Mauricio Macri : le président indigne

Dans une récente interview, le président argentin a déclaré « ne pas avoir la moindre idée du nombre des disparus : 9 000 ou 30 000, si ce nombre est celui qui figure sur un mur ou s’ils sont plus nombreux ». Il a parlé de « guerre sale » et non de terrorisme d’état et a tenu des propos injurieux à l’encontre de Hebe de Bonafini, présidente des Mères de la Place de Mai en la traitant de "dérangée"

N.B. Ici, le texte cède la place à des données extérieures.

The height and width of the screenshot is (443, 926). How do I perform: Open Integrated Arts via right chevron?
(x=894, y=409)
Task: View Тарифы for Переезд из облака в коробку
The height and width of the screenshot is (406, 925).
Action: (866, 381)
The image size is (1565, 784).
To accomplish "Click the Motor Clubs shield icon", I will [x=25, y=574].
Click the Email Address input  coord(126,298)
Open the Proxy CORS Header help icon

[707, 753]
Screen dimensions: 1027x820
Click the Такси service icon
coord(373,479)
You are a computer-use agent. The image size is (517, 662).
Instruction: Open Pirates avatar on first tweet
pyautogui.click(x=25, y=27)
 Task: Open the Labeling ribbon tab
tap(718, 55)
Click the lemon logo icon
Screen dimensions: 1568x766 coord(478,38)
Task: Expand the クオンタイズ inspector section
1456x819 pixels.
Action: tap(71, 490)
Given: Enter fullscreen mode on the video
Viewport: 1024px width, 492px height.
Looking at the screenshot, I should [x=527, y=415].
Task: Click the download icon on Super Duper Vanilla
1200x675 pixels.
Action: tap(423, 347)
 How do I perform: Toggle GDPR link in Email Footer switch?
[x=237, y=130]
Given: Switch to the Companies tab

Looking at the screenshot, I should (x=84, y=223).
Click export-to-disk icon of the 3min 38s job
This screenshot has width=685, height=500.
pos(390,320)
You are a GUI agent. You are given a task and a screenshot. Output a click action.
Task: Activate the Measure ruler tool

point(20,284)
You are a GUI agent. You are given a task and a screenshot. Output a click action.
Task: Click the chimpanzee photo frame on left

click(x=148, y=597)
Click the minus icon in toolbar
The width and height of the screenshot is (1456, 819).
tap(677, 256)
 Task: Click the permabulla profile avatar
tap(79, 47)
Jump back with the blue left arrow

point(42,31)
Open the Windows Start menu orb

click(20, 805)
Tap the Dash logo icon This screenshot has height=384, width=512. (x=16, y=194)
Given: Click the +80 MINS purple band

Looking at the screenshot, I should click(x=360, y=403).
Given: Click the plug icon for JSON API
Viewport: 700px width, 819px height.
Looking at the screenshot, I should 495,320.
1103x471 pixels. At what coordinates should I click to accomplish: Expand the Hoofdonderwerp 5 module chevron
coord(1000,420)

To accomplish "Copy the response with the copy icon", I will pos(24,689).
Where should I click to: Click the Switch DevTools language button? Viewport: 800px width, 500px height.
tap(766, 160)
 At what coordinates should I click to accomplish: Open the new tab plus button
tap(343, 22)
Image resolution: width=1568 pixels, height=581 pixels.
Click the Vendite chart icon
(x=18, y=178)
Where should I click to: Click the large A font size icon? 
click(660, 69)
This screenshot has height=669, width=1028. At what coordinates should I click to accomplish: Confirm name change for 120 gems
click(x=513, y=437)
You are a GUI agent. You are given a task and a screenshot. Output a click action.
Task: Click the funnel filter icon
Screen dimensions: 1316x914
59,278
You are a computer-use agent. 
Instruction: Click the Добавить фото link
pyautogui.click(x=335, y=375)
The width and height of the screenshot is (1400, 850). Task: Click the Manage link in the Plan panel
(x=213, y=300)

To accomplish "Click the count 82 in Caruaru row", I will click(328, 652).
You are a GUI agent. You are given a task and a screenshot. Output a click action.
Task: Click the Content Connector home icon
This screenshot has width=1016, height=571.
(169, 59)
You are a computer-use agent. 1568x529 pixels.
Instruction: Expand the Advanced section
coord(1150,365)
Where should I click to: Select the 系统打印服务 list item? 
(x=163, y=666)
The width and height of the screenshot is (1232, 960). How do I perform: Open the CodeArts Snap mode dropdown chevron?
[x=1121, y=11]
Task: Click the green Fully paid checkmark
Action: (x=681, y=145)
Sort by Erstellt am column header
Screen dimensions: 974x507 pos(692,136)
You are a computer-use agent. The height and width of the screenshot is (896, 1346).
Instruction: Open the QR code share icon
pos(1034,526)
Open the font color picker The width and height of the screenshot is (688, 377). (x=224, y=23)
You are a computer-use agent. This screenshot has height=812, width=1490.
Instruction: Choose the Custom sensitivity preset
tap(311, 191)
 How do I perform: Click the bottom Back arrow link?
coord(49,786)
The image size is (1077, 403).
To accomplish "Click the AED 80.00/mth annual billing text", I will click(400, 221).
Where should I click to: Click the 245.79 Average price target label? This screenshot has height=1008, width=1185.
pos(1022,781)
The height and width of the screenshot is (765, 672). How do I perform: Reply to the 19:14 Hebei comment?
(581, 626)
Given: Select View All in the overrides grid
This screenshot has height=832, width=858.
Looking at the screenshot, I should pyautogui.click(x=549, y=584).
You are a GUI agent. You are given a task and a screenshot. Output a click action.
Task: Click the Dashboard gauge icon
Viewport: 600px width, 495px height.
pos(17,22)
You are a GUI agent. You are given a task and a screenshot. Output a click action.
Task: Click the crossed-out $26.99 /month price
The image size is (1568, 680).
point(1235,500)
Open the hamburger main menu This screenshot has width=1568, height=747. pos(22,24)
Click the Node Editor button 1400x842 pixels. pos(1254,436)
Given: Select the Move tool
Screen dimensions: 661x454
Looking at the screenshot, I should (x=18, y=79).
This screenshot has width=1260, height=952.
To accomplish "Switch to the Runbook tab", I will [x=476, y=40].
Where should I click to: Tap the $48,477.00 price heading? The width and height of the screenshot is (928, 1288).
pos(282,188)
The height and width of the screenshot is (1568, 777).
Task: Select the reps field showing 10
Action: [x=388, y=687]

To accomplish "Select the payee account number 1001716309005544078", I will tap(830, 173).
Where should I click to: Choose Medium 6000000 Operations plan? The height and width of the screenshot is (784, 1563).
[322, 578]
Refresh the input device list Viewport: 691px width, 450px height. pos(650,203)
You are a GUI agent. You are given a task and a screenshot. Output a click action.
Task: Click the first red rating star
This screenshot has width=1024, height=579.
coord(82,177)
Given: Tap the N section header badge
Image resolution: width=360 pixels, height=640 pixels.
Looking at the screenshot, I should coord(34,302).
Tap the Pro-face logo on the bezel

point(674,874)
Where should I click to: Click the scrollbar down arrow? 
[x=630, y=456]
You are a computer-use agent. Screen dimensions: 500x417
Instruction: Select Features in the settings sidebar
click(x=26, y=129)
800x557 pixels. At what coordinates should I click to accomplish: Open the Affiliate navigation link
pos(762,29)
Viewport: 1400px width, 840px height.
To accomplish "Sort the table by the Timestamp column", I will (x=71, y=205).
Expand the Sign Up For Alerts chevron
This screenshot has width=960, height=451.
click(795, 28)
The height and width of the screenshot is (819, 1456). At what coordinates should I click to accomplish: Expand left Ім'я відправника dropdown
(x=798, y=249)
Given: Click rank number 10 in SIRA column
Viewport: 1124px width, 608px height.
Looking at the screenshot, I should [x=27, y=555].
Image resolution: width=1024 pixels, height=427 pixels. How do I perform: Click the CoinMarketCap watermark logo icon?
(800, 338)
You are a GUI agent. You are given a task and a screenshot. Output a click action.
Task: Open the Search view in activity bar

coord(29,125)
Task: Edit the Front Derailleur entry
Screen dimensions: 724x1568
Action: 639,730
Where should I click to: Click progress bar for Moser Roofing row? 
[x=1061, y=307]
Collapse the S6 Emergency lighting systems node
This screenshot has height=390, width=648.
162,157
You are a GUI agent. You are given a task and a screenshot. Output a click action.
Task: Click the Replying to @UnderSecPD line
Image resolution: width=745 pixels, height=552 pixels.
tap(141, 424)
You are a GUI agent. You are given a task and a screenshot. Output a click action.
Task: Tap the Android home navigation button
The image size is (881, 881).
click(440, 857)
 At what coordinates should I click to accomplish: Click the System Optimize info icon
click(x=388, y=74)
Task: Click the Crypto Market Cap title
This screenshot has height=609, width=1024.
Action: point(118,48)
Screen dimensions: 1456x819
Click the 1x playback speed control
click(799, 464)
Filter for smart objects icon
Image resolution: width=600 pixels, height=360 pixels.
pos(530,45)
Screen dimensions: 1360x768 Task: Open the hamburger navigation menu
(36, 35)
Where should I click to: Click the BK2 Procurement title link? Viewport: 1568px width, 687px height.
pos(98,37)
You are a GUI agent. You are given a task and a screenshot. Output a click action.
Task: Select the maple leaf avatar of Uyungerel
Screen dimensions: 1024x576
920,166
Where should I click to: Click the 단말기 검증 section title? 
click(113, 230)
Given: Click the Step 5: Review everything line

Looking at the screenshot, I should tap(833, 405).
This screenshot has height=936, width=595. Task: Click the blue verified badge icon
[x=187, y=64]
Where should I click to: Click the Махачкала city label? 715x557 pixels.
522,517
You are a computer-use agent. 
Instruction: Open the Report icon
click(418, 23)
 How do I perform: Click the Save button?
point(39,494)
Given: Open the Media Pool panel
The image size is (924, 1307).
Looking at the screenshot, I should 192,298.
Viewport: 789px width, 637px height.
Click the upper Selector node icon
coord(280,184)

Le jeudi 4 Août dernier, le juge Marcelo Martinez de Giorgi a ordonné la perquisition du siège de « Mères de la Place de Mai » avec l'intention d'arrêter sa présidente Hebe de Bonafini, sous prétexte de défaut de comparution afin de témoigner dans l'affaire d’irrégularités dans la construction de logements sociaux "Rêves partagés ». A travers un écrit présenté par son avocat ce même jour, Hebe de Bonafini avait donné les raisons pour lesquelles elle ne voulait pas se présenter. Cet acte de défense n’est pas obligatoire surtout pour une personne malade de 87 ans qui n’a jamais refusé de témoigner et a toujours fourni les documents requis par la justice depuis 2011.

Au lieu d’envoyer 4 policières comme l’avait prétendu le juge Giorgi, 20 policiers armés jusqu’aux dents, deux chars anti émeutes avec des canon à eau et plusieurs voitures de la police fédérale ont encerclé les « Mères de la Place de Mai » qui partaient de leur siège pour se diriger à l’habituelle ronde de tous les jeudis sur la place du même nom.

Les Mères avec Hebe et plusieurs membres de l’association ont réussi à contourner le dispositif policier et se sont rendus sur la place. Des centaines, puis des milliers de personnes ont entouré la Place de Mai et ont ainsi empêché que Hebe de Bonafini soit arrêtée. Vu l’énorme soutien, le juge Giorgi décida de transférer la responsabilité de l’arrestation au Ministère de la Sécurité.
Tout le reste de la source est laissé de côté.